╭─ Information shown
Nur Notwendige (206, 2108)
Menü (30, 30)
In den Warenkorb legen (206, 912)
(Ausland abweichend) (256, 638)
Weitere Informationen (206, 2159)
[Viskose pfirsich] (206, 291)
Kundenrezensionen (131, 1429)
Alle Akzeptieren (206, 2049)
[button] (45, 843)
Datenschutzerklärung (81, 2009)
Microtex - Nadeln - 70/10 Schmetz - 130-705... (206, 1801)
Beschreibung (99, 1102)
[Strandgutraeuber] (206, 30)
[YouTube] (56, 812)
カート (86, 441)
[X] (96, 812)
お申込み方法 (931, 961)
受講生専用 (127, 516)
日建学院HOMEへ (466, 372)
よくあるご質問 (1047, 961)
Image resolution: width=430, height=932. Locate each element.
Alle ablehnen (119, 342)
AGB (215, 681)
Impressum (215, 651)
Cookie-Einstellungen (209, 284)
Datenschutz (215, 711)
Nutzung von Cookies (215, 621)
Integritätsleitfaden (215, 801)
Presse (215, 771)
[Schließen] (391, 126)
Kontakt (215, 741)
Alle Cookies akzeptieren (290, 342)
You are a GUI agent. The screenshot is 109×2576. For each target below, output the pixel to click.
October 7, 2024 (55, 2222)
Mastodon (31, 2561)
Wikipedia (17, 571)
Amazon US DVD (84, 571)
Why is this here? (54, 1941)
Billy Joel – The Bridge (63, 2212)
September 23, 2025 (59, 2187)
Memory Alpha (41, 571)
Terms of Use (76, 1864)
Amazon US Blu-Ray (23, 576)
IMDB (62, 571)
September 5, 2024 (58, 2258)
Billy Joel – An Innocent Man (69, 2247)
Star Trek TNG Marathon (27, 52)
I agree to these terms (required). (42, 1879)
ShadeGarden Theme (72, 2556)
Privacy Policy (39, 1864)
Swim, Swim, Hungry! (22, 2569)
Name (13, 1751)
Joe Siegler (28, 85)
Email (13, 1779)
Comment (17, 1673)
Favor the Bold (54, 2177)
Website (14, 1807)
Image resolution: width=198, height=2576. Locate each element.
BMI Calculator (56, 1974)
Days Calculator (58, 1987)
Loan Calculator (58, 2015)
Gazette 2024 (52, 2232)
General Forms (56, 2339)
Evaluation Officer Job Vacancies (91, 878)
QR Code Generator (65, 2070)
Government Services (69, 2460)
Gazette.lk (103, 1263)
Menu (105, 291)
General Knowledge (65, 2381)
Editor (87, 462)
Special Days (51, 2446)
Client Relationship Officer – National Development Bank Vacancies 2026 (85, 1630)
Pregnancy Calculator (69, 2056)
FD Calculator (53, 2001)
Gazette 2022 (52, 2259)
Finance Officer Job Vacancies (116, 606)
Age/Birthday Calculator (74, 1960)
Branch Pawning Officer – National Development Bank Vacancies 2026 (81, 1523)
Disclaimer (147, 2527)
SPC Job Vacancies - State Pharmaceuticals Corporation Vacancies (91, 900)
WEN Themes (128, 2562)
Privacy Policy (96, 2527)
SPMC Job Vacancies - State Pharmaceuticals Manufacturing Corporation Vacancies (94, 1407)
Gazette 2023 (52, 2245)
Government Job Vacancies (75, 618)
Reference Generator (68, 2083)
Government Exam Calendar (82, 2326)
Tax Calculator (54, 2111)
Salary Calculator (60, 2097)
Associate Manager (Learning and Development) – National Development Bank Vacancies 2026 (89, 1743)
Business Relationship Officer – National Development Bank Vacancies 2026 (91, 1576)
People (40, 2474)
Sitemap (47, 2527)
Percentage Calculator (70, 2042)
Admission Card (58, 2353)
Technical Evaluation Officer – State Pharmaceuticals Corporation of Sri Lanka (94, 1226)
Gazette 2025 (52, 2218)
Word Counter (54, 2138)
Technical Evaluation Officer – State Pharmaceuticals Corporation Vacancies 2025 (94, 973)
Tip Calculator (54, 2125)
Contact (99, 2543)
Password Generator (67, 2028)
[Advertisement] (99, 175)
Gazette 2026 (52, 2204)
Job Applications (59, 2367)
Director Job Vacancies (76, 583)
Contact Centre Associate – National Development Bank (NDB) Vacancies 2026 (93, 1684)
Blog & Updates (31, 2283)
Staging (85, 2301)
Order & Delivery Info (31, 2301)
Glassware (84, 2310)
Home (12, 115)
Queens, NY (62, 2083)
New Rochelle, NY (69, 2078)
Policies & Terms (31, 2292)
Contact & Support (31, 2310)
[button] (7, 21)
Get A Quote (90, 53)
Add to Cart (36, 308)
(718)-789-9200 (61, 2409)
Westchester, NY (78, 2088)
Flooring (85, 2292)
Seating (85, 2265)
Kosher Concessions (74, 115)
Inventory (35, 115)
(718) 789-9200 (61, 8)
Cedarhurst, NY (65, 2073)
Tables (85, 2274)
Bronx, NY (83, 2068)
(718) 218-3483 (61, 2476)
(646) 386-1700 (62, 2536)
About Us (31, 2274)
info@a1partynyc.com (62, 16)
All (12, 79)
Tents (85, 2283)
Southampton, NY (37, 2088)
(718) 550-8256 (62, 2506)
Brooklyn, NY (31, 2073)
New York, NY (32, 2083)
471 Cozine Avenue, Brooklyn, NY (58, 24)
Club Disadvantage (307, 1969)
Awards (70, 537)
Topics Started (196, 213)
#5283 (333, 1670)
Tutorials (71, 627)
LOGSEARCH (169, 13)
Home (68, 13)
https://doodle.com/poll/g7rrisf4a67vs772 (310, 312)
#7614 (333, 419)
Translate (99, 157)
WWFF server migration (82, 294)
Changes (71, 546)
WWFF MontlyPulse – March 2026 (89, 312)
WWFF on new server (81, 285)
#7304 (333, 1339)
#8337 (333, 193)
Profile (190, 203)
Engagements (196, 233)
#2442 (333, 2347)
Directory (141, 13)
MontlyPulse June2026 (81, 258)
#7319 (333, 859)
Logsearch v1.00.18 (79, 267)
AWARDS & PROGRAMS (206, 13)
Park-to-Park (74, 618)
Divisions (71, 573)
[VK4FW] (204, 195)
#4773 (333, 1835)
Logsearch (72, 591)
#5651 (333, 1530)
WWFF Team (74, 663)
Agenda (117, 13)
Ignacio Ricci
╰─
Beginning at the line with "WEN Themes (128, 2562)" and stopping after the line with "Salary Calculator (60, 2097)", please write out every line of the data above exactly and nothing else.

● **Task output**:
WEN Themes (128, 2562)
Privacy Policy (96, 2527)
SPMC Job Vacancies - State Pharmaceuticals Manufacturing Corporation Vacancies (94, 1407)
Gazette 2023 (52, 2245)
Government Job Vacancies (75, 618)
Reference Generator (68, 2083)
Government Exam Calendar (82, 2326)
Tax Calculator (54, 2111)
Salary Calculator (60, 2097)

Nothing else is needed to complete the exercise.